Point cloud rotated/drifted : cuVSLAM has lost tracking accuracy (often after a collision). Restart cuVSLAM to reset:

```bash
docker exec isaac_ros_dev_container bash -c "pkill -f visual_slam"
```

Then relaunch cuVSLAM.

Planning and goals

Planner fails to find path : The goal may be outside the costmap (60m rolling window), or in unknown space. With track_unknown_space: false, the costmap defaults to free, so this should be rare. Check the goal is within range with ros2 run tf2_ros tf2_echo map base_link.

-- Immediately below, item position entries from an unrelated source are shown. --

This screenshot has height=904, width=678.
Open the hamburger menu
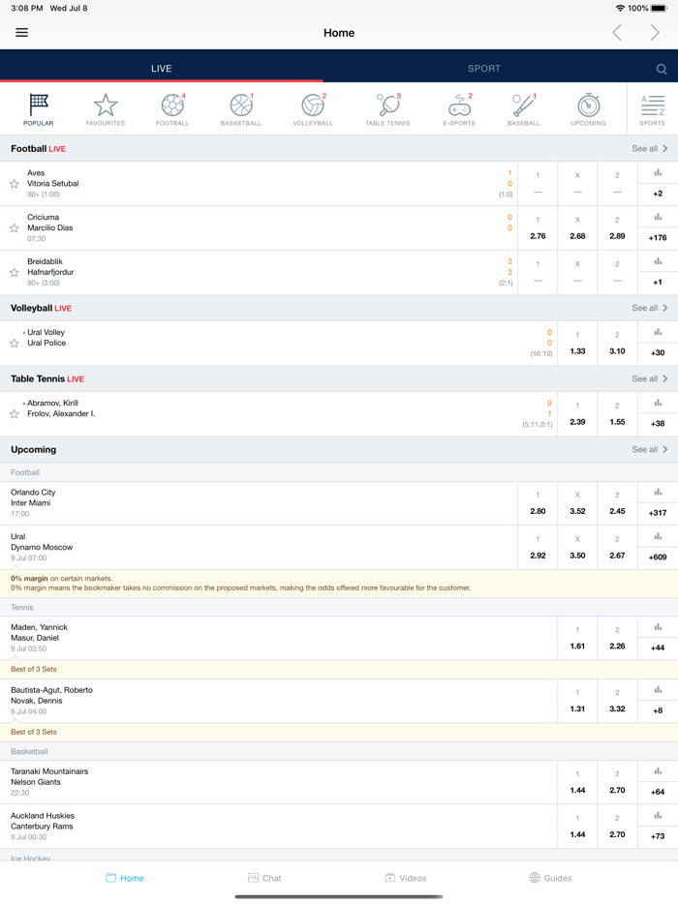point(21,33)
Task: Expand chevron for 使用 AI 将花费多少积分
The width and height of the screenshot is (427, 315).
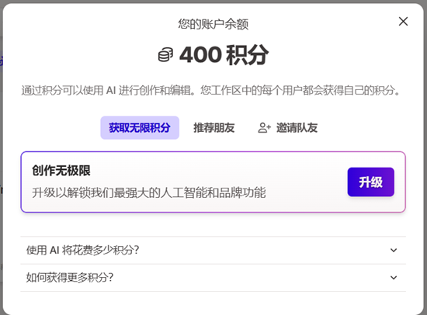Action: pyautogui.click(x=394, y=250)
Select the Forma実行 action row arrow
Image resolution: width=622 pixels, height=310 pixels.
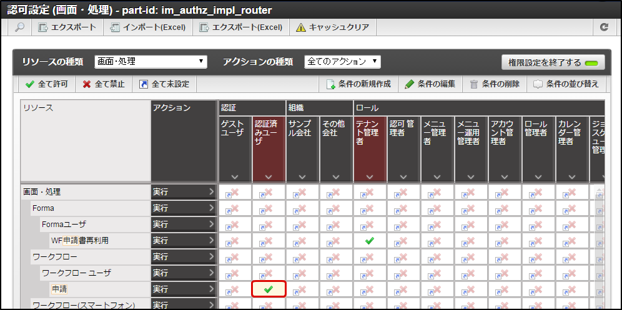[x=211, y=208]

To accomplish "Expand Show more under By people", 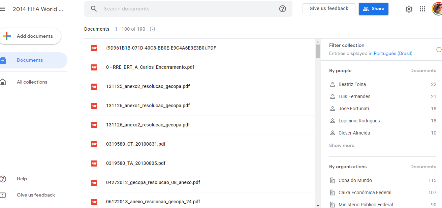I will point(342,145).
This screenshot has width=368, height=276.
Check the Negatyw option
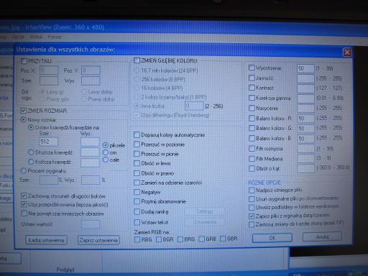click(137, 192)
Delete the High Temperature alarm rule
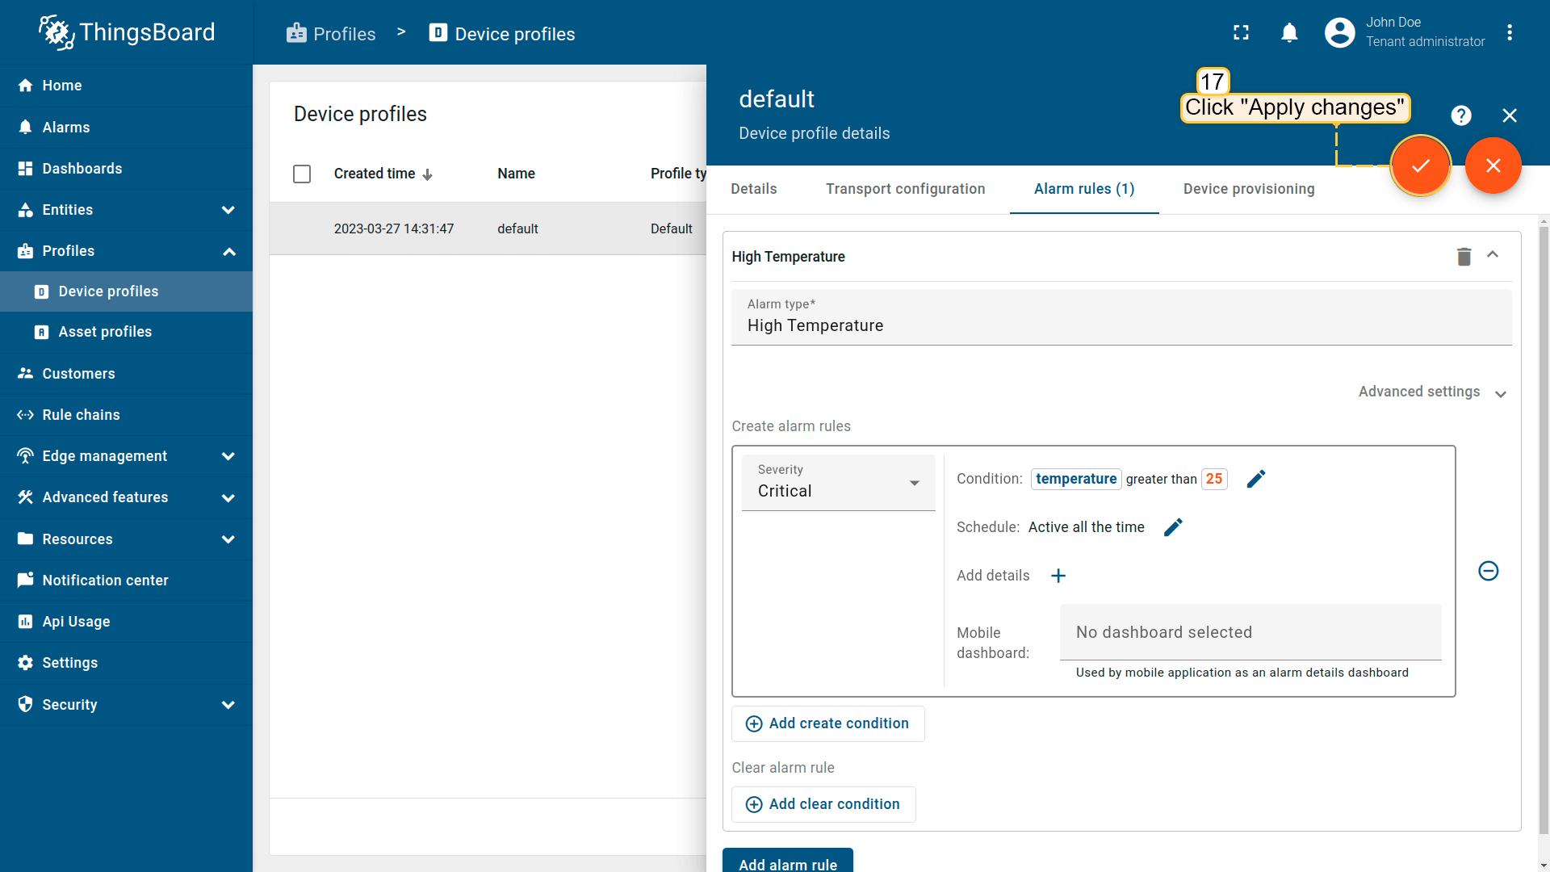 1464,256
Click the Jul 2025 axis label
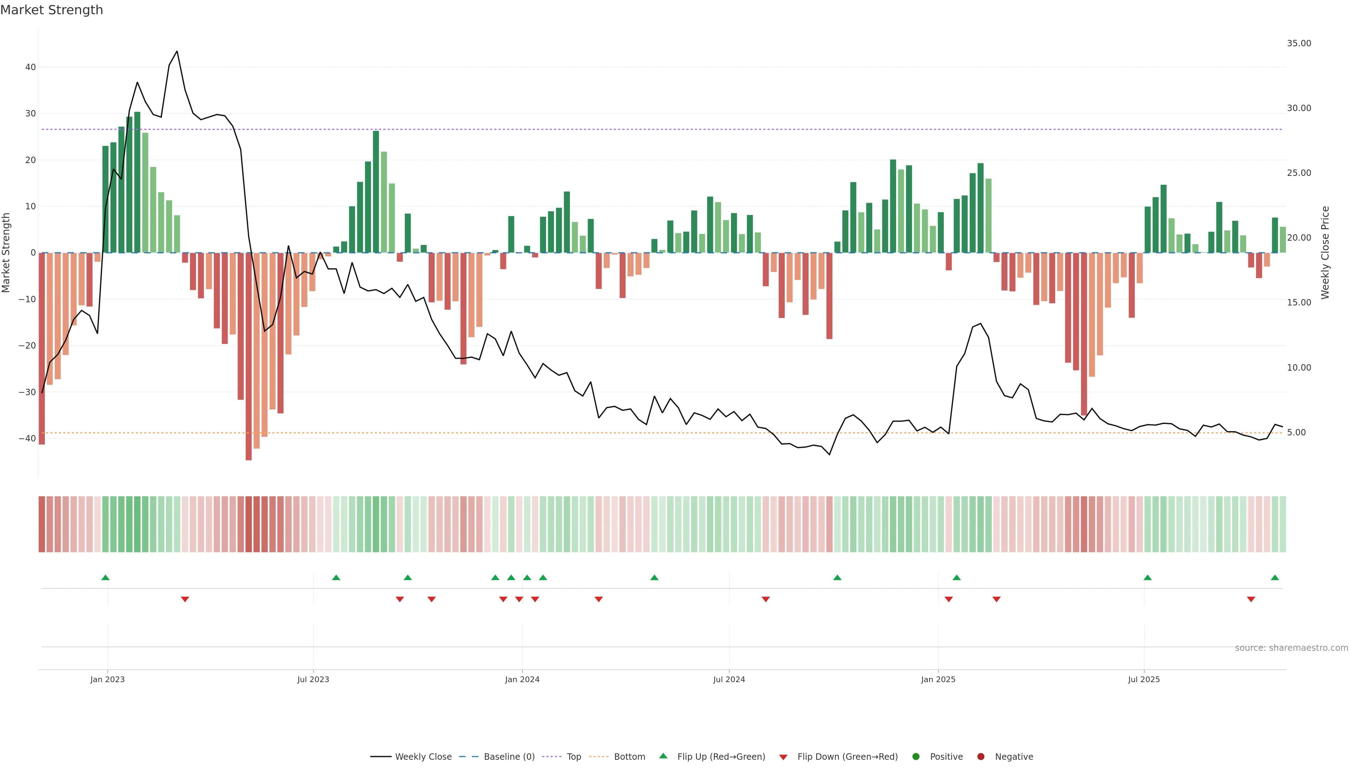The image size is (1366, 769). point(1143,679)
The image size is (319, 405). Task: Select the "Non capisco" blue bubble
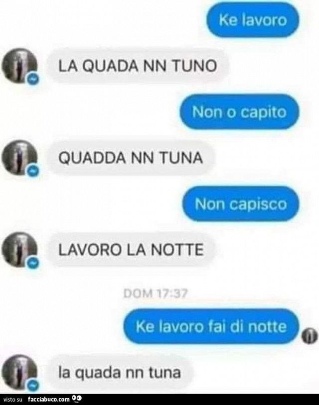coord(241,204)
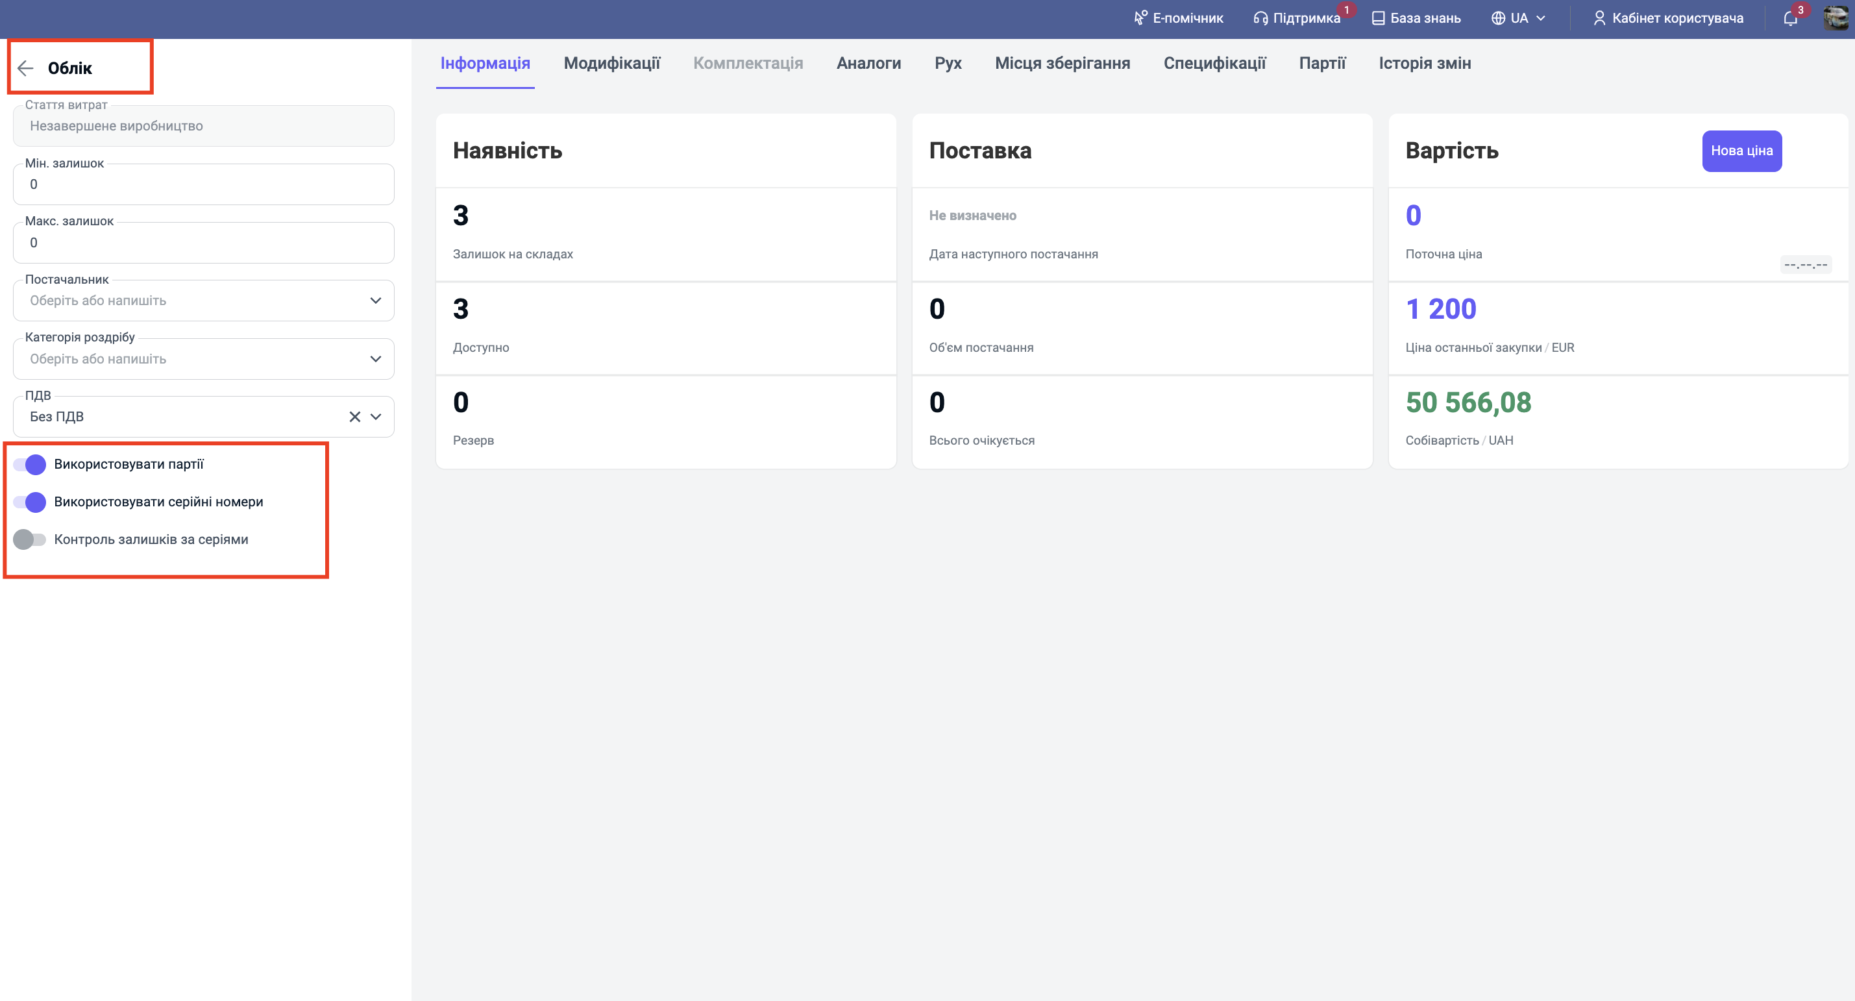Image resolution: width=1855 pixels, height=1001 pixels.
Task: Enable Контроль залишків за серіями switch
Action: (x=30, y=539)
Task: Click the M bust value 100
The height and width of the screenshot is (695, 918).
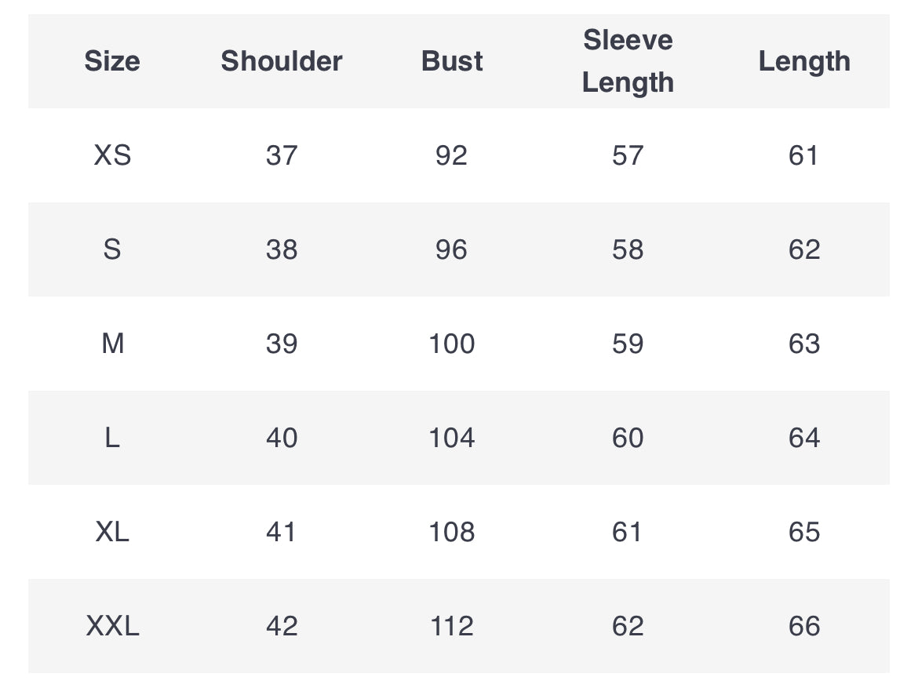Action: click(x=452, y=344)
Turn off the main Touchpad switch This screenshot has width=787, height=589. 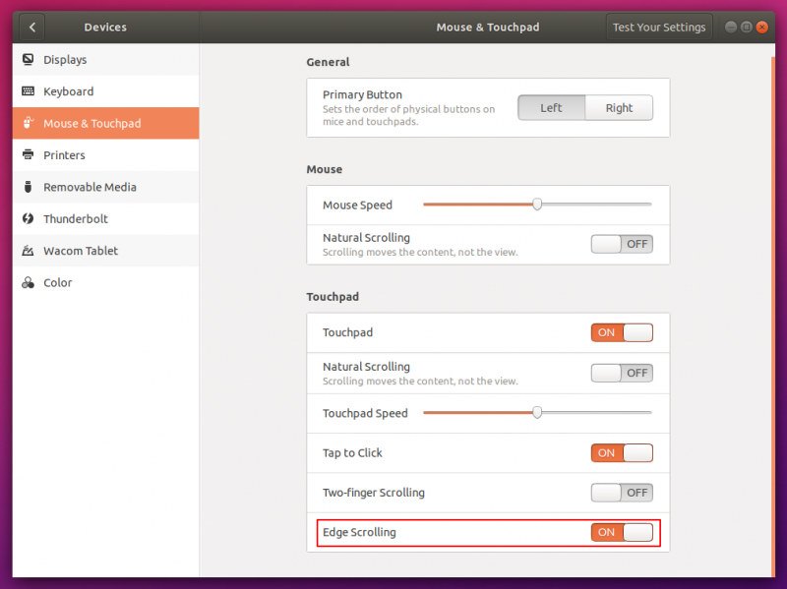(x=621, y=332)
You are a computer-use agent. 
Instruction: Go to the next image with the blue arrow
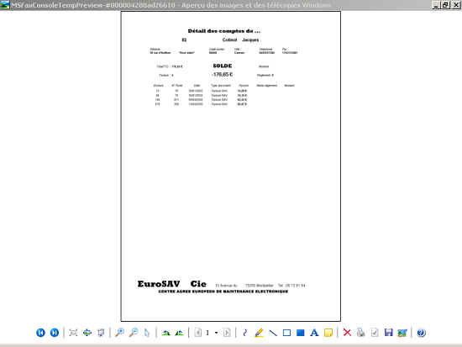[x=55, y=333]
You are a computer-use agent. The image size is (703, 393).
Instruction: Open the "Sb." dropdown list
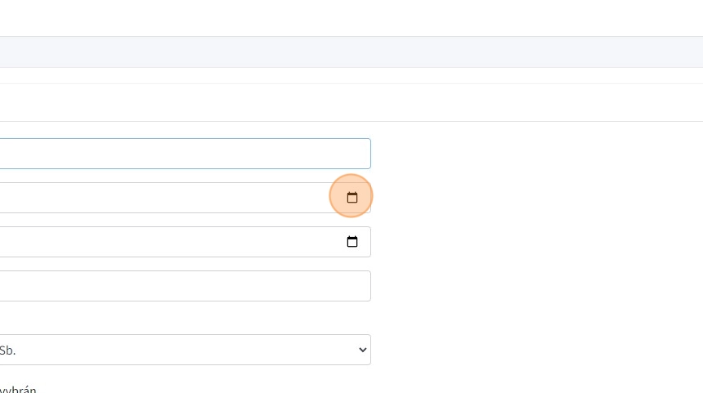tap(180, 350)
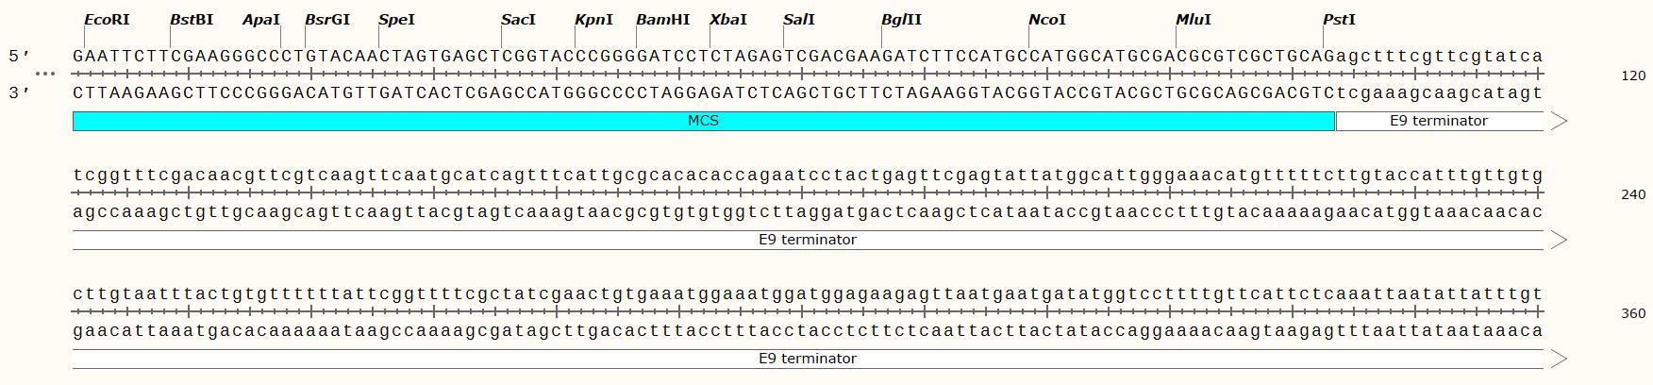
Task: Click the ApaI restriction site label
Action: tap(261, 20)

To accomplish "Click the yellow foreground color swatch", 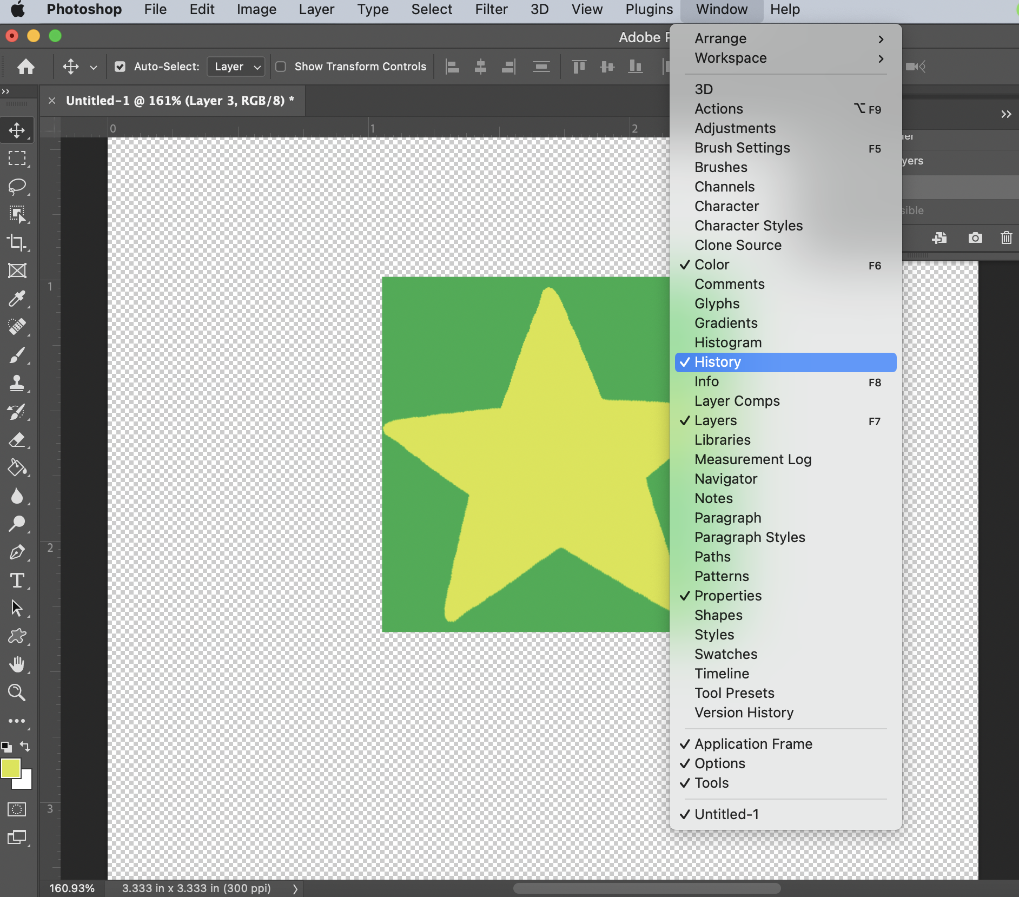I will tap(10, 768).
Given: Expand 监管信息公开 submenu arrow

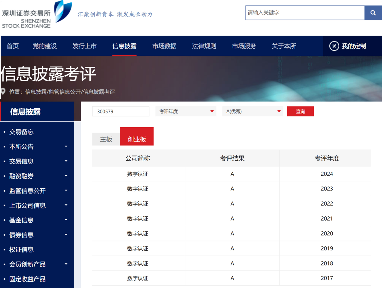Looking at the screenshot, I should 66,190.
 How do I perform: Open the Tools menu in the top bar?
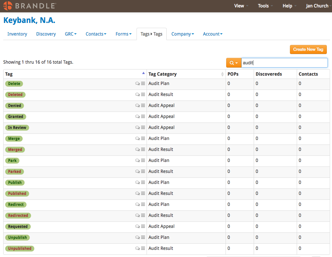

Robot doesn't stop at goal : The config uses SimpleGoalChecker with 0.5m/0.5rad tolerance. If using StoppedGoalChecker instead, the robot may never satisfy the "fully stopped" condition and loop forever.

Movement issues

"Sensor origin is out of map bounds" : Harmless warning. The lidar mount (~2m) is above the costmap's max_obstacle_height (1.9m). The costmap still works.

Process management

Duplicate node errors on relaunch : Old Nav2 processes linger after pkill. Wait ~30 seconds for DDS discovery to clean up stale entries before relaunching. Check with ros2 node list.

Stopping Nav2

Killing a tmux session running docker exec does not kill the processes inside the container. Always stop from inside:

docker exec isaac_ros_dev_container bash -c \
  "pkill -9 -f controller_server; pkill -9 -f smoother_server; \
   pkill -9 -f planner_server; pkill -9 -f behavior_server; \
   pkill -9 -f bt_navigator; pkill -9 -f velocity_smoother; \
   pkill -9 -f waypoint_follower; pkill -9 -f lifecycle_manager; \
   pkill -9 -f nav2_carter_launch; pkill -9 -f launch_nav2"

Then wait ~30 seconds before relaunching so DDS clears the stale node registrations.

Plugin naming in Jazzy

Nav2 Jazzy requires :: separator for plugin names (e.g., nav2_smac_planner::SmacPlannerHybrid). The older / format (e.g., nav2_smac_planner/SmacPlannerHybrid) causes "class does not exist" errors. Also, plugin_lib_names should NOT be listed in bt_navigator config — built-in plugins are registered automatically.